Brief - Repeat nothing but the line containing "Instruction: Open the Character" and the lines that follow it, up to and including the last line of the data below.
** Opening Extracted data block **
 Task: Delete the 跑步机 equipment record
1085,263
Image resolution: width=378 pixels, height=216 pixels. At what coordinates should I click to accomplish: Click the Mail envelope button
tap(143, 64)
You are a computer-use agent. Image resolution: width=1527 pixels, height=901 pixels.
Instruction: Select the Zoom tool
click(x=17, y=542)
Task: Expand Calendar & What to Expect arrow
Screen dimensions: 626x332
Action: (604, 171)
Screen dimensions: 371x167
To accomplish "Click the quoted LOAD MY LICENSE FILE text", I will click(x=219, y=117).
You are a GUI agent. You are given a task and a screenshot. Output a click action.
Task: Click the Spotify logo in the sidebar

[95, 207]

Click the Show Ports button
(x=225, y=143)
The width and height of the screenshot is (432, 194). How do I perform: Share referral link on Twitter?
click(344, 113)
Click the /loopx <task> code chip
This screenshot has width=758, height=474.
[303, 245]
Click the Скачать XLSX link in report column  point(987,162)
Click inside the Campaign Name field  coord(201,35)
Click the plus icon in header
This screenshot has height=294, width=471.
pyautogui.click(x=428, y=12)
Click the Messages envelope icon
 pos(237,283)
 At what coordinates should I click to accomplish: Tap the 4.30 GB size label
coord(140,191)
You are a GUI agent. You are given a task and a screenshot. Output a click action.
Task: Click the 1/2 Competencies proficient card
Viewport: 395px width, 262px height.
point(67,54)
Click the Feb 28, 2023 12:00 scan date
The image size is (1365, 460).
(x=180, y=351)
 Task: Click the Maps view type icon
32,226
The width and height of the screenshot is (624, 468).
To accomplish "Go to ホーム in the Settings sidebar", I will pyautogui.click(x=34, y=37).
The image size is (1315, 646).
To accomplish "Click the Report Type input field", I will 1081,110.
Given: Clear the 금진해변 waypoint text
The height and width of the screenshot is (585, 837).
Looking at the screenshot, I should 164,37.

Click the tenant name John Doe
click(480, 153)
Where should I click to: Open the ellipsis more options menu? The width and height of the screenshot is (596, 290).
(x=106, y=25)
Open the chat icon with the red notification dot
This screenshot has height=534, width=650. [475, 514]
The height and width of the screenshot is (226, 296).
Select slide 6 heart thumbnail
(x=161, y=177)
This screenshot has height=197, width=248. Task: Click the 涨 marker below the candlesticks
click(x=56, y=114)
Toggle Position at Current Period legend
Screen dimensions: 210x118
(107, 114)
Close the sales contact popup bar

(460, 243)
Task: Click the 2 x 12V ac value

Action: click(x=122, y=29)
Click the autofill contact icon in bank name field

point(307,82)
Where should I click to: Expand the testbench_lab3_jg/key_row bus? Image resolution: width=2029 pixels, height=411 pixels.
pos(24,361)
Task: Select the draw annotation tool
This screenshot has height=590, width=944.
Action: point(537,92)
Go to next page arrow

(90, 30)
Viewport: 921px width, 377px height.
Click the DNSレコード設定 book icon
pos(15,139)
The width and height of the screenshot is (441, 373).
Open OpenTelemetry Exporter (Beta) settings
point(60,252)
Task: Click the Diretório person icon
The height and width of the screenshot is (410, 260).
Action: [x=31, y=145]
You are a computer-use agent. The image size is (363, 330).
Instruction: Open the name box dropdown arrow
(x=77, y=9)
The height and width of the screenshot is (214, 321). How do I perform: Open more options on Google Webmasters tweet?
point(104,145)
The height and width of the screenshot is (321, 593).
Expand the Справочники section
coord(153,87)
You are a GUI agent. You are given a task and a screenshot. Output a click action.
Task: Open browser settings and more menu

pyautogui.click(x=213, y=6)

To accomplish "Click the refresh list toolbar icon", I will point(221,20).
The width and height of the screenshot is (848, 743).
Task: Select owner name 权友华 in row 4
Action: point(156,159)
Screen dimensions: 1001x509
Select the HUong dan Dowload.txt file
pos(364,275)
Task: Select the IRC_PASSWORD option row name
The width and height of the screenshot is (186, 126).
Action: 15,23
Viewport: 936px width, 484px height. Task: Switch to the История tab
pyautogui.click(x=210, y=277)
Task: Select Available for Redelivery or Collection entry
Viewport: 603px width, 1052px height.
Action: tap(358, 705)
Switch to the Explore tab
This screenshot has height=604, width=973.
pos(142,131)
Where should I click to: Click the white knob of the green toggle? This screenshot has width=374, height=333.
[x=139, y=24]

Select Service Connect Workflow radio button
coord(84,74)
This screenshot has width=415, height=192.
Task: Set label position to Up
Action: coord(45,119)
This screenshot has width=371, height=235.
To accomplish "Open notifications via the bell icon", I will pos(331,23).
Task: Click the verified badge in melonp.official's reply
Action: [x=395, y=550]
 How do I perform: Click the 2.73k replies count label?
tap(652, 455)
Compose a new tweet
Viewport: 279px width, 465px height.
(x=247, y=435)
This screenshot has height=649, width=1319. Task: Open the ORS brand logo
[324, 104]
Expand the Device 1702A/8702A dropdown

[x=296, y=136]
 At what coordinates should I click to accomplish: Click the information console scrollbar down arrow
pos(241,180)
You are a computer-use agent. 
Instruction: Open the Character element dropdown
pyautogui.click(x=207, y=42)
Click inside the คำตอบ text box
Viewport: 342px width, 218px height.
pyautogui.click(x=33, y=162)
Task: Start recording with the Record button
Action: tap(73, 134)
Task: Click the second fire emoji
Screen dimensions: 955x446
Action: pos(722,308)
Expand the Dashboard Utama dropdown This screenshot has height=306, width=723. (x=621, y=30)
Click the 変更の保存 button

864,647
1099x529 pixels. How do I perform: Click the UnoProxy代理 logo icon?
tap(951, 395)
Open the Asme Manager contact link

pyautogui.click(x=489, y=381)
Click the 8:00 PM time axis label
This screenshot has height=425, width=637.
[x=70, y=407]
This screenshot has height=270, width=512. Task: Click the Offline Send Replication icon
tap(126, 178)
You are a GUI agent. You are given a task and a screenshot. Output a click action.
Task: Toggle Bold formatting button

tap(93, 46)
** Closing Extracted data block **
Solution to the exercise -
Instruction: Open the Character element dropdown
pyautogui.click(x=207, y=42)
Click inside the คำตอบ text box
Viewport: 342px width, 218px height.
pyautogui.click(x=33, y=162)
Task: Start recording with the Record button
Action: tap(73, 134)
Task: Click the second fire emoji
Screen dimensions: 955x446
Action: pos(722,308)
Expand the Dashboard Utama dropdown This screenshot has height=306, width=723. (x=621, y=30)
Click the 変更の保存 button

864,647
1099x529 pixels. How do I perform: Click the UnoProxy代理 logo icon?
tap(951, 395)
Open the Asme Manager contact link

pyautogui.click(x=489, y=381)
Click the 8:00 PM time axis label
This screenshot has height=425, width=637.
[x=70, y=407]
This screenshot has height=270, width=512. Task: Click the Offline Send Replication icon
tap(126, 178)
You are a GUI agent. You are given a task and a screenshot. Output a click action.
Task: Toggle Bold formatting button

tap(93, 46)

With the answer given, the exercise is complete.